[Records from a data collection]
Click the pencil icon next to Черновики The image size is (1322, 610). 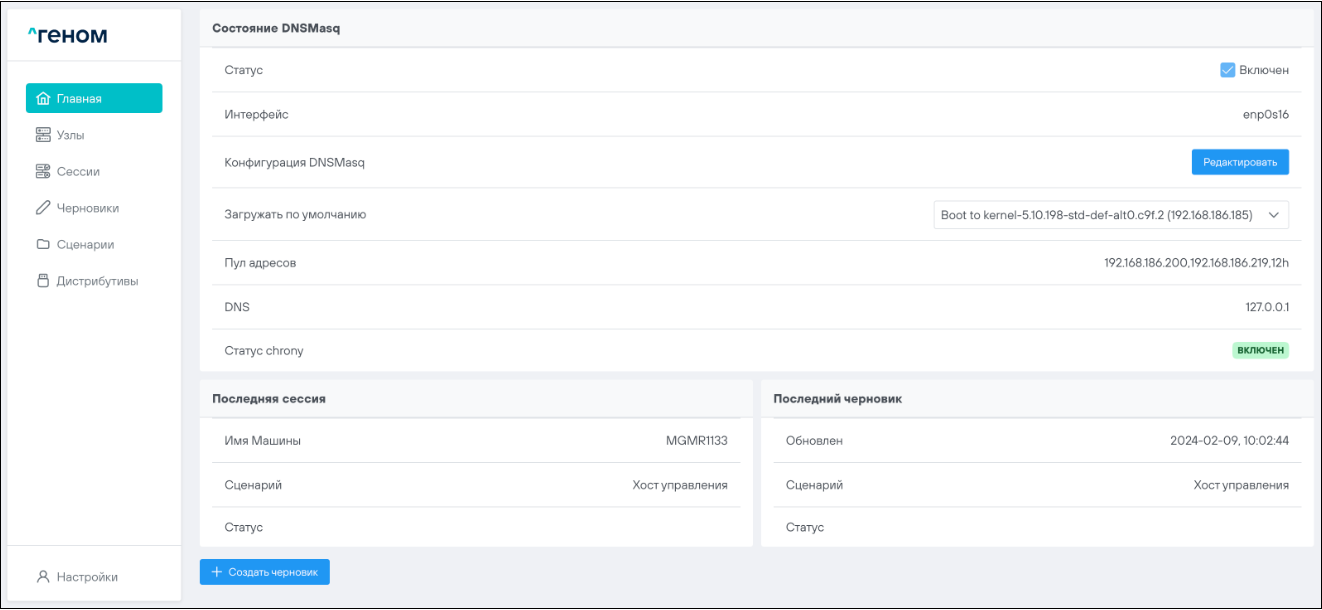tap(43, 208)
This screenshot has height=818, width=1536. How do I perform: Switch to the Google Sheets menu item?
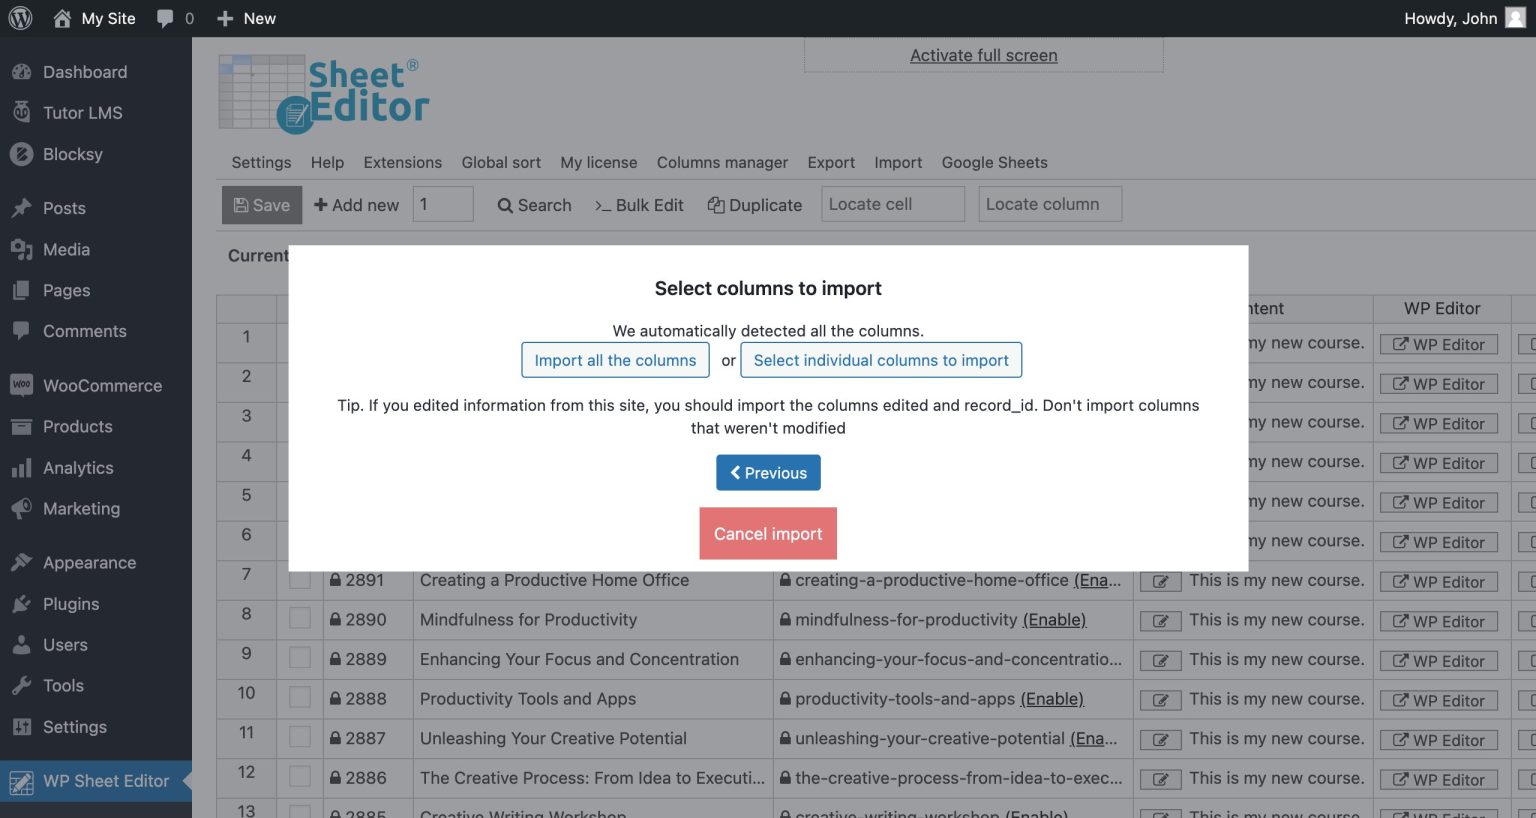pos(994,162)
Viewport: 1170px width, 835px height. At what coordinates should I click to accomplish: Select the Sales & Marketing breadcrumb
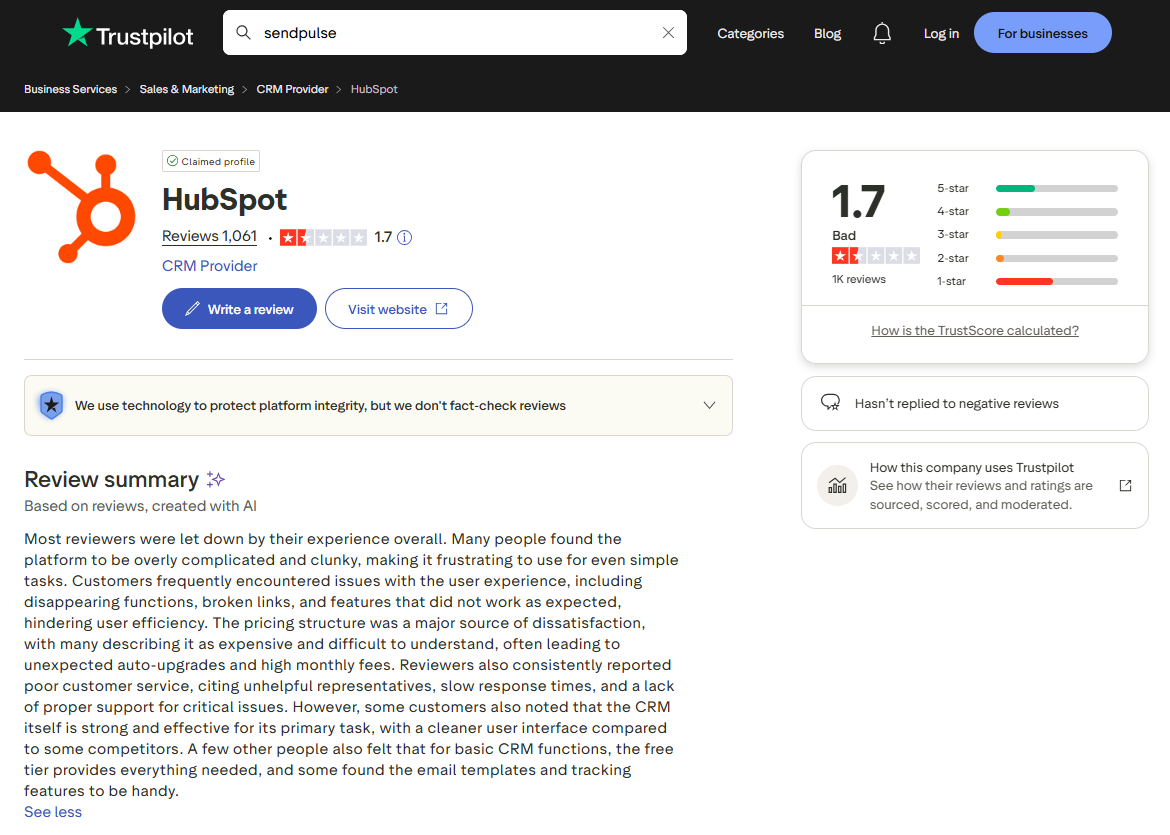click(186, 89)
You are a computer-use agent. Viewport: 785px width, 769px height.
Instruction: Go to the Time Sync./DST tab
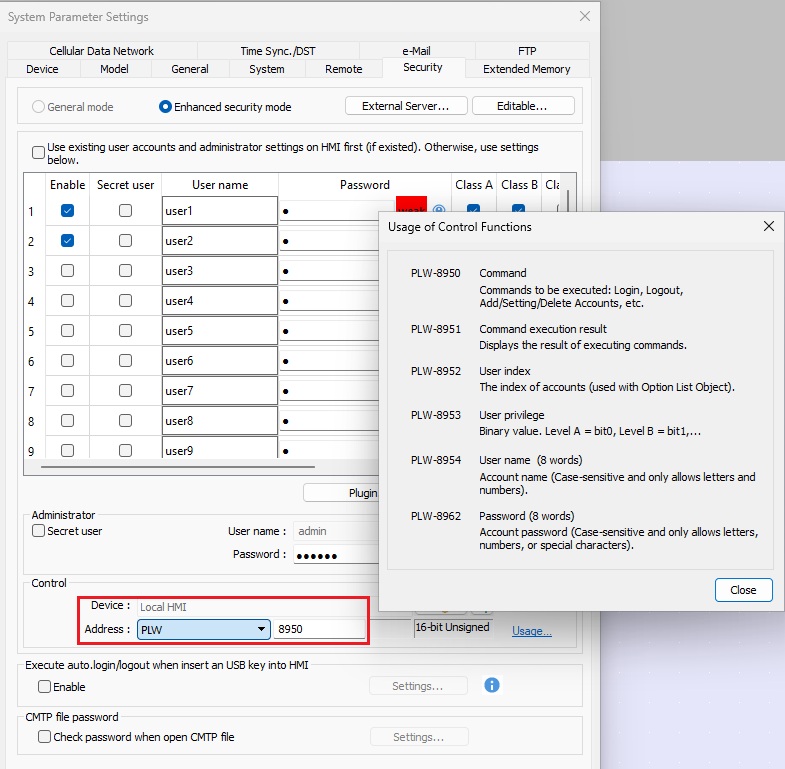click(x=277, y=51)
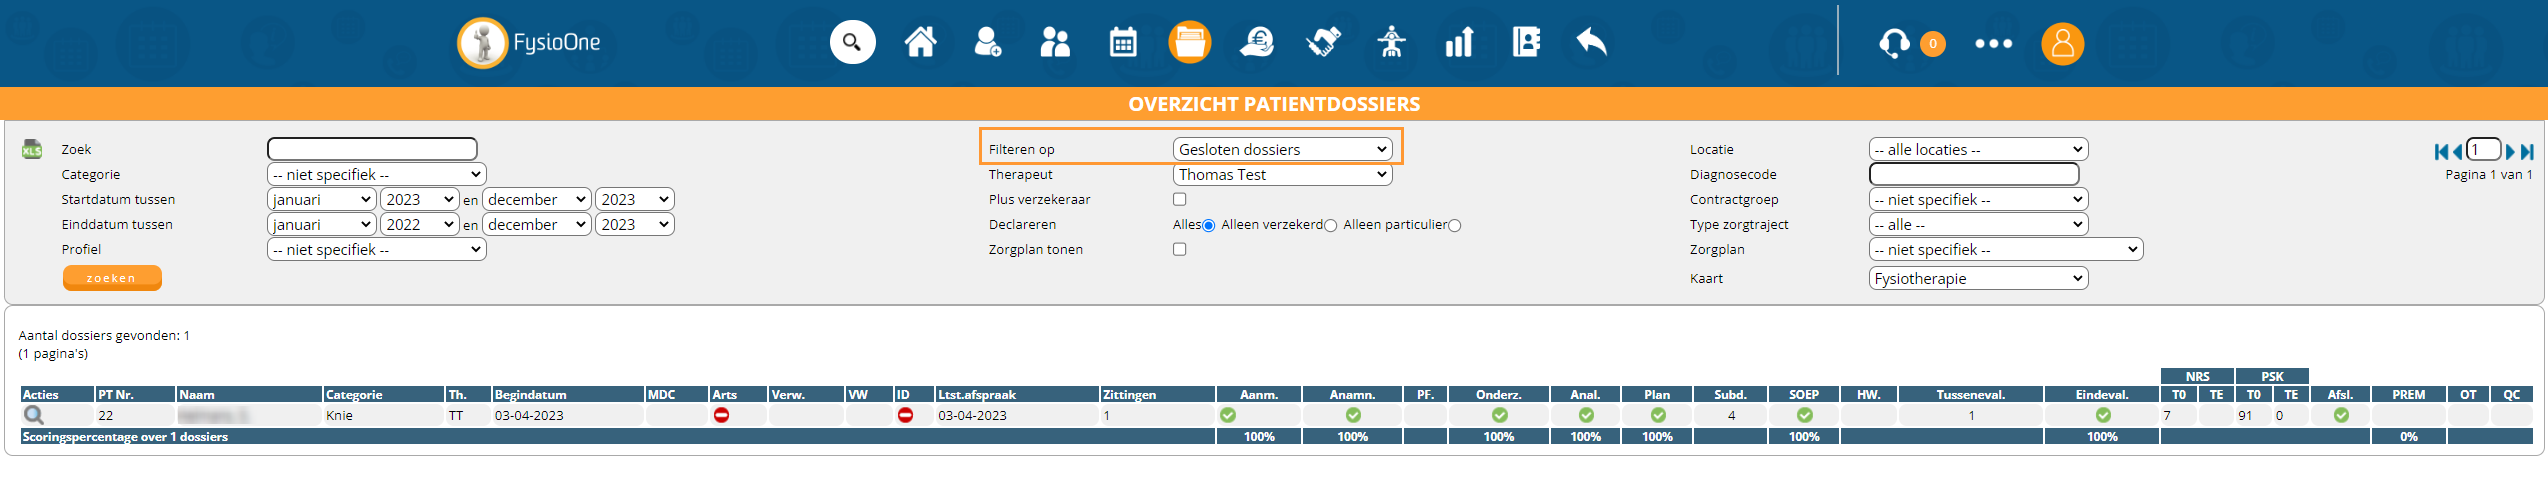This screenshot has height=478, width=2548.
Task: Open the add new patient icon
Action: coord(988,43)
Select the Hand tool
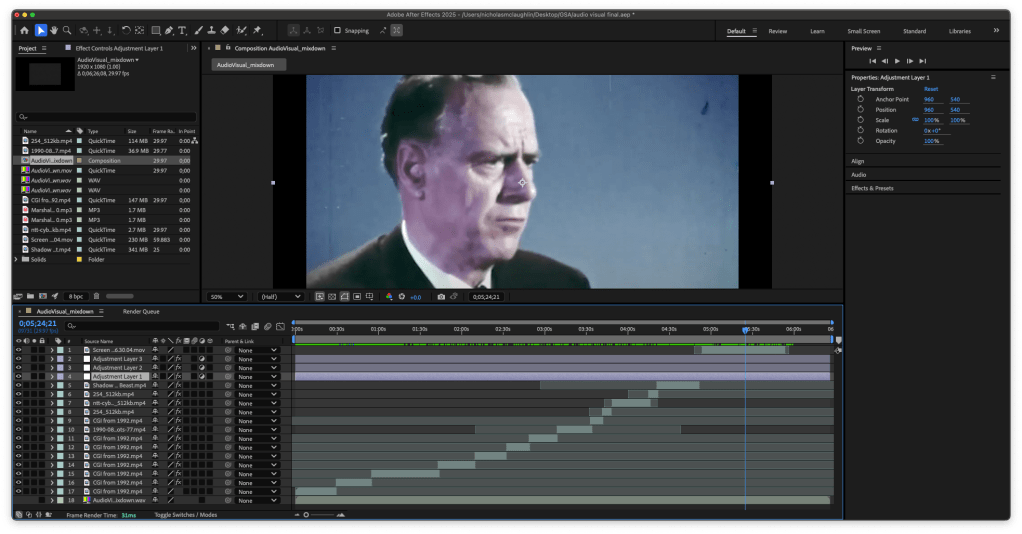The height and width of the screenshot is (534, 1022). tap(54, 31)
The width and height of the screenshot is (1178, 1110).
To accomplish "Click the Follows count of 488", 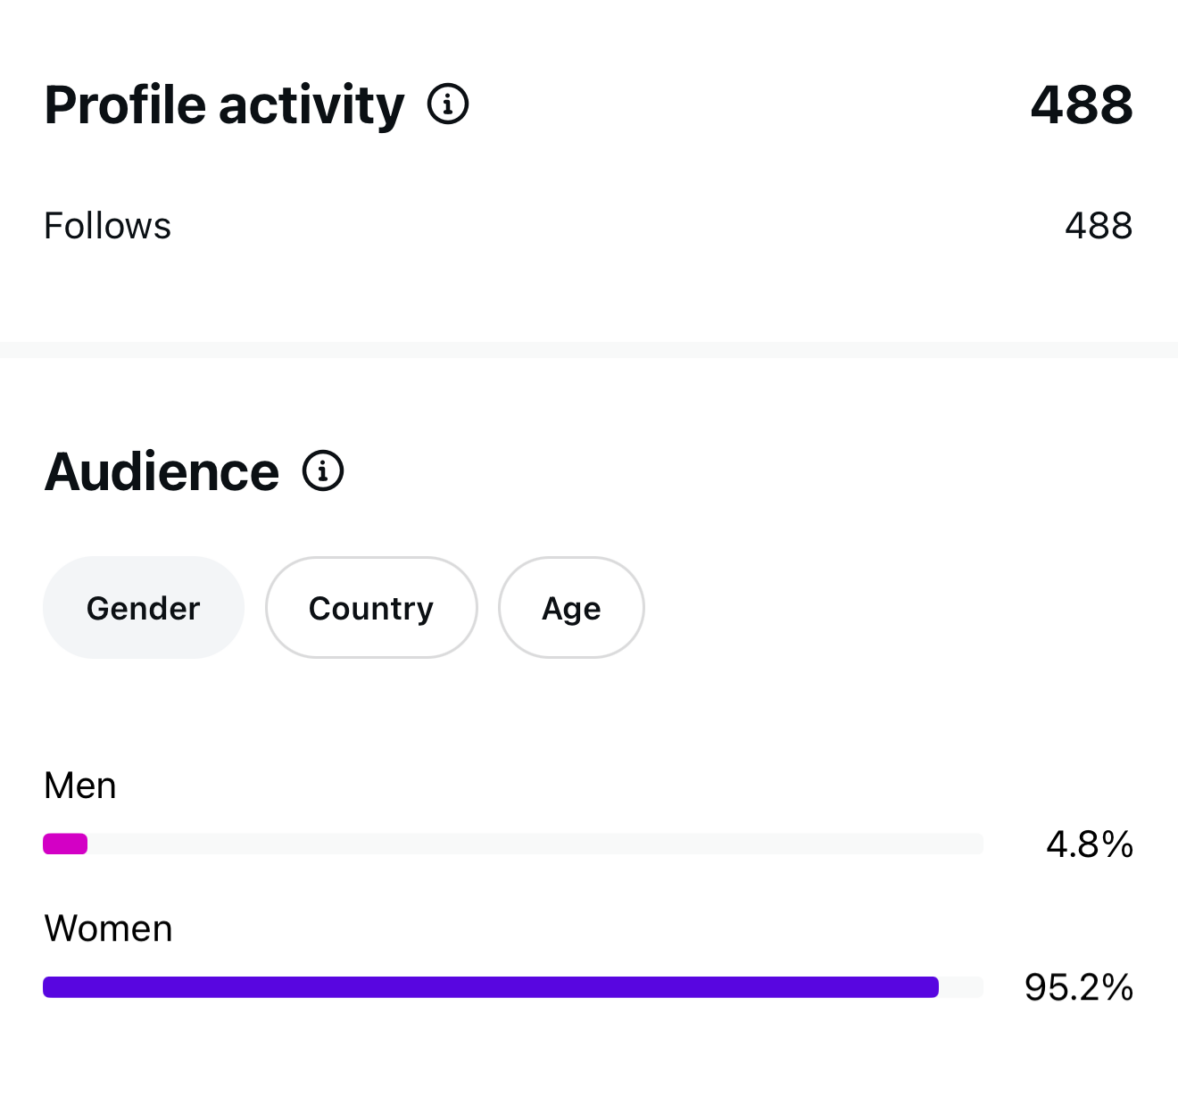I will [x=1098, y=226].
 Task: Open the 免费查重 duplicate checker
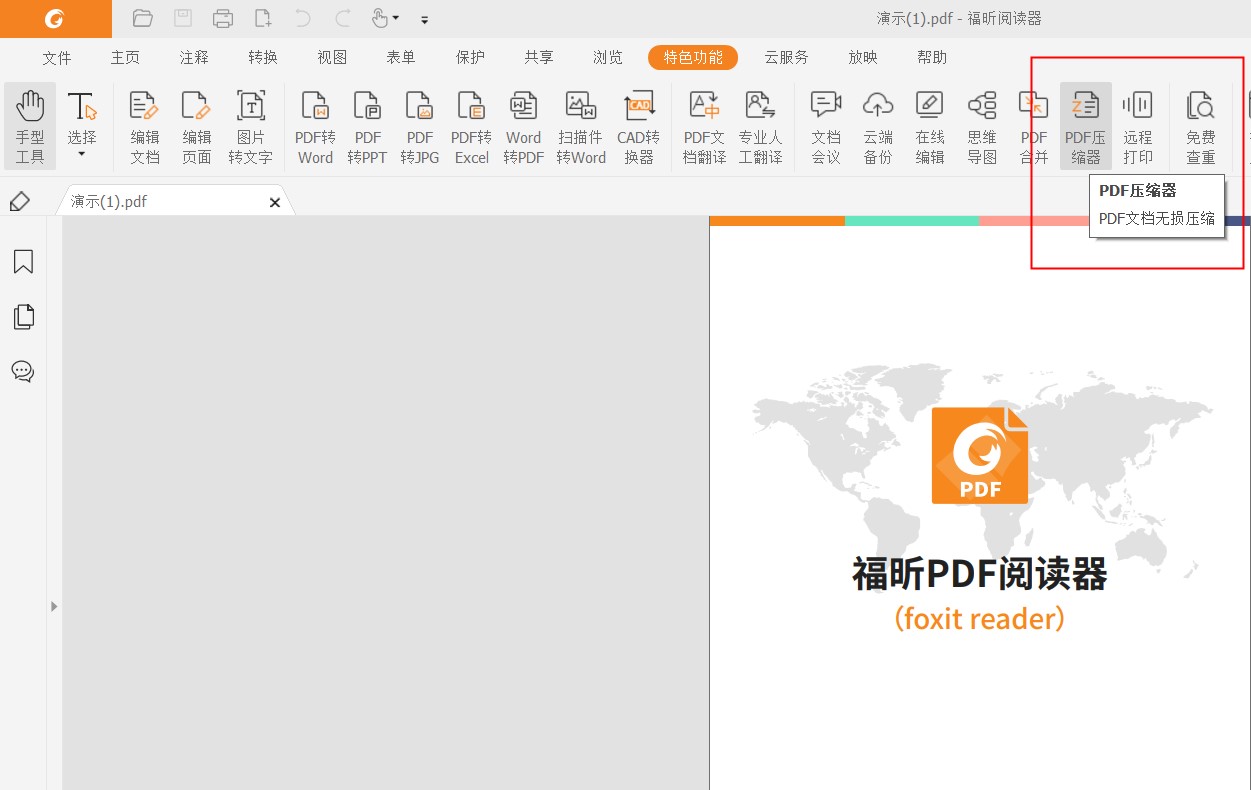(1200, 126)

* Exercise objective: What to print is the stretch of entries from the line with "Viewport: 1170px width, 835px" up to and including the line with "The width and". Please print it exactly and leave out the pictures.

* Solution for this task:
Viewport: 1170px width, 835px height. At what coordinates should I click to accomplish: Select the Sales & Marketing breadcrumb
click(186, 89)
You are a computer-use agent. Viewport: 785px width, 769px height.
Instruction: Go to the Time Sync./DST tab
click(x=277, y=51)
This screenshot has height=478, width=2548.
Task: Open the add new patient icon
Action: coord(988,43)
Select the Hand tool
The height and width of the screenshot is (534, 1022). tap(54, 31)
The width and height of the screenshot is (1178, 1110).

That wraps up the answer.